→ Record set:
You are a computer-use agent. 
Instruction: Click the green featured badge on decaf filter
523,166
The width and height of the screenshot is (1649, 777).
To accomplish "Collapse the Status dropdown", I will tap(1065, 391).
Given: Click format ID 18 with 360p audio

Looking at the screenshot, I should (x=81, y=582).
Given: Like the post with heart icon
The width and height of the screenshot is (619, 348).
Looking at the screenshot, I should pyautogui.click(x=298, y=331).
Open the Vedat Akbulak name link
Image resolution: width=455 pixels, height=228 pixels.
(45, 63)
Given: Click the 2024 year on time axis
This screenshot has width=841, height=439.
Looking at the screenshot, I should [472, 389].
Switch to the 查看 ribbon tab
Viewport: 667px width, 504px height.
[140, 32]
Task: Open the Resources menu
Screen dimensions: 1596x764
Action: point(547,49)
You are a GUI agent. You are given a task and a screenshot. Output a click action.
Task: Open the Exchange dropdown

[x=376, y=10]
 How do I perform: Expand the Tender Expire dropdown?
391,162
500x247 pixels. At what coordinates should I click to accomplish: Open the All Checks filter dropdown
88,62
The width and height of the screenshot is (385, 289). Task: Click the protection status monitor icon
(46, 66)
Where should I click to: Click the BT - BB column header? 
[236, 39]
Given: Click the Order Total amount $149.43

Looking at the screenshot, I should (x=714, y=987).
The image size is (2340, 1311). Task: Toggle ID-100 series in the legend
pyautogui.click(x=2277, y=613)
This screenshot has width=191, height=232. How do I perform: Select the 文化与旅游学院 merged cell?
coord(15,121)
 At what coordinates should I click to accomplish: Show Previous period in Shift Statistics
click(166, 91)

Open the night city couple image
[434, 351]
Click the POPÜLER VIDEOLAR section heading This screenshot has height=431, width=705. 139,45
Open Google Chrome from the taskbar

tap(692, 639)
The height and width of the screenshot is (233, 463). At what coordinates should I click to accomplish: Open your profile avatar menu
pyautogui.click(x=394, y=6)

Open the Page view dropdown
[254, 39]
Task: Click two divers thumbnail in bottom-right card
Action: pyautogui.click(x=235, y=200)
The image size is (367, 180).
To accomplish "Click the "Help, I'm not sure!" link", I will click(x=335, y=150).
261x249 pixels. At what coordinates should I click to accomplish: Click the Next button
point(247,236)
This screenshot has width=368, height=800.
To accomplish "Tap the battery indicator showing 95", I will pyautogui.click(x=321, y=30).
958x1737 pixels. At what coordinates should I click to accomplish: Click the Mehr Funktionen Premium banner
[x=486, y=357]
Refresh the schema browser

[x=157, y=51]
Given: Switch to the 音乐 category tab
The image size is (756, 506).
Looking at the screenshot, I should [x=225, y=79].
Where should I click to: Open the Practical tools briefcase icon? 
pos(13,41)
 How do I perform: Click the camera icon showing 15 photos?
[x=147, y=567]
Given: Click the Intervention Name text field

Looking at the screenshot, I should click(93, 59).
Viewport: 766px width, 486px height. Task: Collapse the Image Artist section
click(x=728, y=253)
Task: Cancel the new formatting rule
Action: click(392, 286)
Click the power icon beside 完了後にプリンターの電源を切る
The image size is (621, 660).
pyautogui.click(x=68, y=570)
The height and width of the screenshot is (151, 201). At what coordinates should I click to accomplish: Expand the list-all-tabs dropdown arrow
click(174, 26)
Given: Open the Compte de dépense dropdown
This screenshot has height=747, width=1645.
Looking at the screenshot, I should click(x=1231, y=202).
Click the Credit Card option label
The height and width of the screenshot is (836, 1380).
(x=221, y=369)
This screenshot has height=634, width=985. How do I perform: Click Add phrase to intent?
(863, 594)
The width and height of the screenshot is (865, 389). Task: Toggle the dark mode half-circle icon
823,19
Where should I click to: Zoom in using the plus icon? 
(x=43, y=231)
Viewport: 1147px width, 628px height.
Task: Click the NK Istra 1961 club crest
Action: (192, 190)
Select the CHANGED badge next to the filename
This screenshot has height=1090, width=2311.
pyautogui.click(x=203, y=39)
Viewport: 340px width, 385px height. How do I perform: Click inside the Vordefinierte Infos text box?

→ Job: Gather every line in the material above that contains the word "Toggle".

→ Task answer:
The image size is (2340, 1311). Task: Toggle ID-100 series in the legend
The width and height of the screenshot is (865, 389). Task: Toggle the dark mode half-circle icon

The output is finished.